[Task brief] Repeat the entries that appear below, exactly as they are given.

[Exercise material]
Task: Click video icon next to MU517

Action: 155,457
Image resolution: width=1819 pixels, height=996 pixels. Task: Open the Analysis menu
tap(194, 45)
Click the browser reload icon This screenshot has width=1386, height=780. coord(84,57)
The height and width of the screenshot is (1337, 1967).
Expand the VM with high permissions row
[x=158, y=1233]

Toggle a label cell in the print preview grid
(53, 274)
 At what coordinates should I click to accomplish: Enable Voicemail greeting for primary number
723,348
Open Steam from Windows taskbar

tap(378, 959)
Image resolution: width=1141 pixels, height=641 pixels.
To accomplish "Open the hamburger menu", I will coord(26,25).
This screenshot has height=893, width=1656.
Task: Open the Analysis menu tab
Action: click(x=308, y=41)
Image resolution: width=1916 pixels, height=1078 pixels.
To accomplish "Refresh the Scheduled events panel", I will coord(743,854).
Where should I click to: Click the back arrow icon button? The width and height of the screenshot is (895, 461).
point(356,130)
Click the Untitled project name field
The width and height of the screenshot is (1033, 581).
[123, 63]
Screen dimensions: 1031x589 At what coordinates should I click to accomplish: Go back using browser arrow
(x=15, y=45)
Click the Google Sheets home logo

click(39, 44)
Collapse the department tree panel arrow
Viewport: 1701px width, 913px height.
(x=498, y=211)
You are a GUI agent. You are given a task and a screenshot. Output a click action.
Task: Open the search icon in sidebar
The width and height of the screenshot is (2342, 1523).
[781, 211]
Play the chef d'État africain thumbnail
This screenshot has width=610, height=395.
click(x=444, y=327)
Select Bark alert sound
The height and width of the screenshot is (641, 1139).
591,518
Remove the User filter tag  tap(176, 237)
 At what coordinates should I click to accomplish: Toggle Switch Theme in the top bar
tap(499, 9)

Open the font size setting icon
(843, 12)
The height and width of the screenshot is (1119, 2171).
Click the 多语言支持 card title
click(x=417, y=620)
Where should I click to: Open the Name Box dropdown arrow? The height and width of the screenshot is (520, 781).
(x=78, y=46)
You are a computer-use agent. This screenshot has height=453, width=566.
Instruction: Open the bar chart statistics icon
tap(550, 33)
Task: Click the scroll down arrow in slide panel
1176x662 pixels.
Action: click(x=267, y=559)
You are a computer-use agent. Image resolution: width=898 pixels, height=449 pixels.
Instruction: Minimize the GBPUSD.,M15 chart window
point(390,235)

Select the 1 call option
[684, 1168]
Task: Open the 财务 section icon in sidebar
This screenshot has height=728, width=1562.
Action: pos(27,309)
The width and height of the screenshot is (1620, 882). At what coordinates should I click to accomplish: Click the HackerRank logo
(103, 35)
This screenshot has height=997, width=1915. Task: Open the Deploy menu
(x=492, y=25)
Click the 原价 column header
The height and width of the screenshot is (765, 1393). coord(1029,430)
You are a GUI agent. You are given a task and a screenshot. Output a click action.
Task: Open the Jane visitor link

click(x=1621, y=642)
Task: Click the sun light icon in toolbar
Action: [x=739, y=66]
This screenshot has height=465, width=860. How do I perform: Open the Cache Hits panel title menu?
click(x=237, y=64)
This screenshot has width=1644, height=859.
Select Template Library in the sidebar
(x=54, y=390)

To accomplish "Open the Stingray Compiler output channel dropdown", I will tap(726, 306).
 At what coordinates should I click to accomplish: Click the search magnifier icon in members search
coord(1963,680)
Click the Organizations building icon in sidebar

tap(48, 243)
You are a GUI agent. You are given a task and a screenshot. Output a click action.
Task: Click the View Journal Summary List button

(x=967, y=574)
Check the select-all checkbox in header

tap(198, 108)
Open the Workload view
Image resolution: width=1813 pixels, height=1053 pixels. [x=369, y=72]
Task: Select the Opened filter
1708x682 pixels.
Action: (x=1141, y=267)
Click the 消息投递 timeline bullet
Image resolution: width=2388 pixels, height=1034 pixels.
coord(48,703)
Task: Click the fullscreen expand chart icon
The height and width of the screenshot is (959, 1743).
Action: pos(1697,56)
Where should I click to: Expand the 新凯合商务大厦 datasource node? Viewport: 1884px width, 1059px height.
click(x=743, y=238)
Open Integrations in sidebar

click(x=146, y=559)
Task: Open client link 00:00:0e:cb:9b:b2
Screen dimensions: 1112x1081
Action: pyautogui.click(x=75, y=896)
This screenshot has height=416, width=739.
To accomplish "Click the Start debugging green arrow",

[Task answer]
Task: Click video icon next to MU517

Action: 155,457
Image resolution: width=1819 pixels, height=996 pixels. Task: Open the Analysis menu
tap(194, 45)
Click the browser reload icon This screenshot has width=1386, height=780. coord(84,57)
The height and width of the screenshot is (1337, 1967).
Expand the VM with high permissions row
[x=158, y=1233]

Toggle a label cell in the print preview grid
(53, 274)
 At what coordinates should I click to accomplish: Enable Voicemail greeting for primary number
723,348
Open Steam from Windows taskbar

tap(378, 959)
Image resolution: width=1141 pixels, height=641 pixels.
To accomplish "Open the hamburger menu", I will coord(26,25).
This screenshot has height=893, width=1656.
Task: Open the Analysis menu tab
Action: click(x=308, y=41)
Image resolution: width=1916 pixels, height=1078 pixels.
To accomplish "Refresh the Scheduled events panel", I will coord(743,854).
Where should I click to: Click the back arrow icon button? The width and height of the screenshot is (895, 461).
point(356,130)
Click the Untitled project name field
The width and height of the screenshot is (1033, 581).
[123, 63]
Screen dimensions: 1031x589 At what coordinates should I click to accomplish: Go back using browser arrow
(x=15, y=45)
Click the Google Sheets home logo

click(39, 44)
Collapse the department tree panel arrow
Viewport: 1701px width, 913px height.
(x=498, y=211)
You are a GUI agent. You are given a task and a screenshot. Output a click action.
Task: Open the search icon in sidebar
The width and height of the screenshot is (2342, 1523).
[781, 211]
Play the chef d'État africain thumbnail
This screenshot has width=610, height=395.
click(x=444, y=327)
Select Bark alert sound
The height and width of the screenshot is (641, 1139).
591,518
Remove the User filter tag  tap(176, 237)
 At what coordinates should I click to accomplish: Toggle Switch Theme in the top bar
tap(499, 9)

Open the font size setting icon
(843, 12)
The height and width of the screenshot is (1119, 2171).
Click the 多语言支持 card title
click(x=417, y=620)
Where should I click to: Open the Name Box dropdown arrow? The height and width of the screenshot is (520, 781).
(x=78, y=46)
You are a computer-use agent. This screenshot has height=453, width=566.
Instruction: Open the bar chart statistics icon
tap(550, 33)
Task: Click the scroll down arrow in slide panel
1176x662 pixels.
Action: click(x=267, y=559)
You are a computer-use agent. Image resolution: width=898 pixels, height=449 pixels.
Instruction: Minimize the GBPUSD.,M15 chart window
point(390,235)

Select the 1 call option
[684, 1168]
Task: Open the 财务 section icon in sidebar
This screenshot has height=728, width=1562.
Action: pos(27,309)
The width and height of the screenshot is (1620, 882). At what coordinates should I click to accomplish: Click the HackerRank logo
(103, 35)
This screenshot has height=997, width=1915. Task: Open the Deploy menu
(x=492, y=25)
Click the 原价 column header
The height and width of the screenshot is (765, 1393). coord(1029,430)
You are a GUI agent. You are given a task and a screenshot. Output a click action.
Task: Open the Jane visitor link

click(x=1621, y=642)
Task: Click the sun light icon in toolbar
Action: [x=739, y=66]
This screenshot has height=465, width=860. How do I perform: Open the Cache Hits panel title menu?
click(x=237, y=64)
This screenshot has width=1644, height=859.
Select Template Library in the sidebar
(x=54, y=390)

To accomplish "Open the Stingray Compiler output channel dropdown", I will tap(726, 306).
 At what coordinates should I click to accomplish: Click the search magnifier icon in members search
coord(1963,680)
Click the Organizations building icon in sidebar

tap(48, 243)
You are a GUI agent. You are given a task and a screenshot. Output a click action.
Task: Click the View Journal Summary List button

(x=967, y=574)
Check the select-all checkbox in header

tap(198, 108)
Open the Workload view
Image resolution: width=1813 pixels, height=1053 pixels. [x=369, y=72]
Task: Select the Opened filter
1708x682 pixels.
Action: (x=1141, y=267)
Click the 消息投递 timeline bullet
Image resolution: width=2388 pixels, height=1034 pixels.
coord(48,703)
Task: Click the fullscreen expand chart icon
The height and width of the screenshot is (959, 1743).
Action: pos(1697,56)
Where should I click to: Expand the 新凯合商务大厦 datasource node? Viewport: 1884px width, 1059px height.
click(x=743, y=238)
Open Integrations in sidebar

click(x=146, y=559)
Task: Open client link 00:00:0e:cb:9b:b2
Screen dimensions: 1112x1081
Action: pyautogui.click(x=75, y=896)
This screenshot has height=416, width=739.
To accomplish "Click the Start debugging green arrow",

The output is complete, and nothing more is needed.